States lagging on irrigation projects, that have already missed deadlines and exceeded budgets, risk having the Central grants funding these projects turned into loans. This is the threat the Union government is using to get defaulting states in line.
The Centre funds part of the cost of these projects through grants to the states. The accelerated irrigation benefit programme (AIBP), which oversees these, was created in 1996-97 to work on 200 irrigation projects worth Rs20,000 crore. Until 2004-05, the assistance from the Centre was in the form of loans. That year, the Centre converted its funding into a mix of loans and grants. In 2005-06, it moved entirely to grants to encourage the states to complete the projects faster. Till now, 4.5 million acres have been covered under AIBP.
“The Centre is now considering giving an ultimatum to the state governments that if they don’t complete the component of the project against which the grant has been given, the entire amount of grant will be converted into loan,” said an official at the ministry of water resources, who did not wish to be identified.
He added that the ministry would wait for the states to fall in line in four-five months, and then take a decision. Rather than relying on information from the states on the status of these projects, the Centre uses remote-sensing technology (terrestrial observation and survey using satellites).
“Remote-sensing methodology is helping the Central Water Commission (CWC) officials monitor the projects,” said the ministry official.
CWC has already started reviewing the progress of the Upper Krishna project in Andhra Pradesh and a project over the Teesta river in West Bengal.
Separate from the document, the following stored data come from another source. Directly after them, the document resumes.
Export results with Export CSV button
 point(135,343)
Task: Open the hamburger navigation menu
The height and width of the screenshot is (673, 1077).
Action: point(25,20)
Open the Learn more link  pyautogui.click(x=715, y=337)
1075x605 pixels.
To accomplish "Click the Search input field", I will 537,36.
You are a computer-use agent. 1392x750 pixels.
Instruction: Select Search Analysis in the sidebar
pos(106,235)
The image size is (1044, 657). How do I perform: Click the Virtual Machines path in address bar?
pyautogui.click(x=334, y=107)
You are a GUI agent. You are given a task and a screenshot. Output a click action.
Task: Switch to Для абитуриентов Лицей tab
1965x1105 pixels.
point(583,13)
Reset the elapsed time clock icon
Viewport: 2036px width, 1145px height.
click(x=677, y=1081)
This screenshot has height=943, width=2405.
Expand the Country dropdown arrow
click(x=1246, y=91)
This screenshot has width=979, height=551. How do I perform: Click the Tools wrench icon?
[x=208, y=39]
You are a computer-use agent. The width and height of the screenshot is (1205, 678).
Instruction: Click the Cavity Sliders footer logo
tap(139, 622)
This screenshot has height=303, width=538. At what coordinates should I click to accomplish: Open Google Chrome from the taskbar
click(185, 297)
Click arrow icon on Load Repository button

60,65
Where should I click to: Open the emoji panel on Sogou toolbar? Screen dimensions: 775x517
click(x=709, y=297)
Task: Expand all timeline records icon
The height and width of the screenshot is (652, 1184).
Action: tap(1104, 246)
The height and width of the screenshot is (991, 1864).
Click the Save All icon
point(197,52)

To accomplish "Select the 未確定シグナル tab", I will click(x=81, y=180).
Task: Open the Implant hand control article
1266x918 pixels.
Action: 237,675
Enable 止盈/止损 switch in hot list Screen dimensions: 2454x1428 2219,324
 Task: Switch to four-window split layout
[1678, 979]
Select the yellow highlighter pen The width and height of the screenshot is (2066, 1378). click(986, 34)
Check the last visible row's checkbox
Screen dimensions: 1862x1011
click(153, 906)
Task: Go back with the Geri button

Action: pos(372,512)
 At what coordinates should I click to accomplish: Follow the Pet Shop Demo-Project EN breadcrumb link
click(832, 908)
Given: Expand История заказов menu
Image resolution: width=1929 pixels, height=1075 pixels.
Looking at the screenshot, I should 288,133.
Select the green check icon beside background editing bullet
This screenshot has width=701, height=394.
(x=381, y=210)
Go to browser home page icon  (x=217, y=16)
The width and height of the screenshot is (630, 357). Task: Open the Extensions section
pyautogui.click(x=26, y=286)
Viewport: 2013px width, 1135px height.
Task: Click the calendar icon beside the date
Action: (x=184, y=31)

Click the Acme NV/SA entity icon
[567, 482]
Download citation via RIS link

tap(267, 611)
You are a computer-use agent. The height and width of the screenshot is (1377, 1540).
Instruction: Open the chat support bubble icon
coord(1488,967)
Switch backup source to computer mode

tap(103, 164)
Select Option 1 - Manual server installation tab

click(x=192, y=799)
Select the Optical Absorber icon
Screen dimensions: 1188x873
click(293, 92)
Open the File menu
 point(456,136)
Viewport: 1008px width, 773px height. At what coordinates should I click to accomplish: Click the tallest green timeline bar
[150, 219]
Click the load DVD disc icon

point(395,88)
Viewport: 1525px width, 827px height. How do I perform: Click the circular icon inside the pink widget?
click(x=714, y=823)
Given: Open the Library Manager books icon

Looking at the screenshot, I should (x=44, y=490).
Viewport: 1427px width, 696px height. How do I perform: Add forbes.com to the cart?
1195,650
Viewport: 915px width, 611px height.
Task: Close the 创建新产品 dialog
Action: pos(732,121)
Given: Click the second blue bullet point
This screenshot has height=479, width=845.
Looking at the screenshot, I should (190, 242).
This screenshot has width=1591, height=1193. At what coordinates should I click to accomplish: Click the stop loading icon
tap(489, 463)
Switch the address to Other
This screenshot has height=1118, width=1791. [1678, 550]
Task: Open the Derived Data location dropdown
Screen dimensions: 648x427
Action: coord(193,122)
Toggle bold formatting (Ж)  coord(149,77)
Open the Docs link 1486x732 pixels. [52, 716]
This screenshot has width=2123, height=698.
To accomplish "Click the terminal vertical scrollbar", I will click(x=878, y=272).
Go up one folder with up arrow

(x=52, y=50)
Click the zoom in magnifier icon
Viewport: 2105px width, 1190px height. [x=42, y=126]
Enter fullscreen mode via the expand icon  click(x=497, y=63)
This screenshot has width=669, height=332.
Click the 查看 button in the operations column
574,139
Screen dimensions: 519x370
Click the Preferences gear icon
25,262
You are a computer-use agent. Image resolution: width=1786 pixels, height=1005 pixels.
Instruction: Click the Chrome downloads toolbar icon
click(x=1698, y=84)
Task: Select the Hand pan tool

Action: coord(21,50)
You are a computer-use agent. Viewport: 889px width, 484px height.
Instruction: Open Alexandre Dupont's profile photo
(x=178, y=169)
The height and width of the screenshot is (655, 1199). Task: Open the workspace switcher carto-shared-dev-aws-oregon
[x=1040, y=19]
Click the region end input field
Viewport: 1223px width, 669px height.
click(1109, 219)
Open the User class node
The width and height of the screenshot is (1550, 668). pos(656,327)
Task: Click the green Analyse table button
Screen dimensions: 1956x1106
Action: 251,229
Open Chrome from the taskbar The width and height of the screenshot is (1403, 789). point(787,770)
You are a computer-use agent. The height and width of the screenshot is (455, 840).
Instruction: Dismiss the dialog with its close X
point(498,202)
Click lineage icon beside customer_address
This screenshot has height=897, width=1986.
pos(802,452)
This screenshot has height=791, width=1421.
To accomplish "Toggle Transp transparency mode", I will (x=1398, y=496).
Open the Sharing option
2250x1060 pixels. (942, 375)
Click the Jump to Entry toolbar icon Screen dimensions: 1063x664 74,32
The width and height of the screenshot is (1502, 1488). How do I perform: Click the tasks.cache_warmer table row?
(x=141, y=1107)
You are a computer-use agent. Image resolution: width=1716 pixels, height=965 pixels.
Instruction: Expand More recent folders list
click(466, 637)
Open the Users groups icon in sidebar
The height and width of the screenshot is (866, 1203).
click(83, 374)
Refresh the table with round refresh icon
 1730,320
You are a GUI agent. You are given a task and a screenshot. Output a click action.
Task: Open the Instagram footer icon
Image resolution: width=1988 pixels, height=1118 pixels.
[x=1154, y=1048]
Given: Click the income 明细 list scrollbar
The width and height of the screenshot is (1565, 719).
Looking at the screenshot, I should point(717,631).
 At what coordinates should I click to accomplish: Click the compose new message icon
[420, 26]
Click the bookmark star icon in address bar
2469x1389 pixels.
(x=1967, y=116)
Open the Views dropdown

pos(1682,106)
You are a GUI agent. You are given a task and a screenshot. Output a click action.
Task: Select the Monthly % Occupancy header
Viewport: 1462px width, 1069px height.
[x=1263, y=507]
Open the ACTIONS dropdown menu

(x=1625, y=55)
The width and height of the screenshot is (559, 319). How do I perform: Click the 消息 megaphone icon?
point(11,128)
In 2007-08, such monitoring will be extended to 50 more projects across the country.
“Grants under AIBP should, henceforth, be on a turnkey basis with a penalty and incentive clause to encourage timely completion,” said an expert in the Planning Commission.
Grants from the Centre cover between 25% and 90% of the cost of irrigation projects, depending on the states concerned; it is 90% for special-category states such as northeastern states, Himachal Pradesh and Jammu and Kashmir.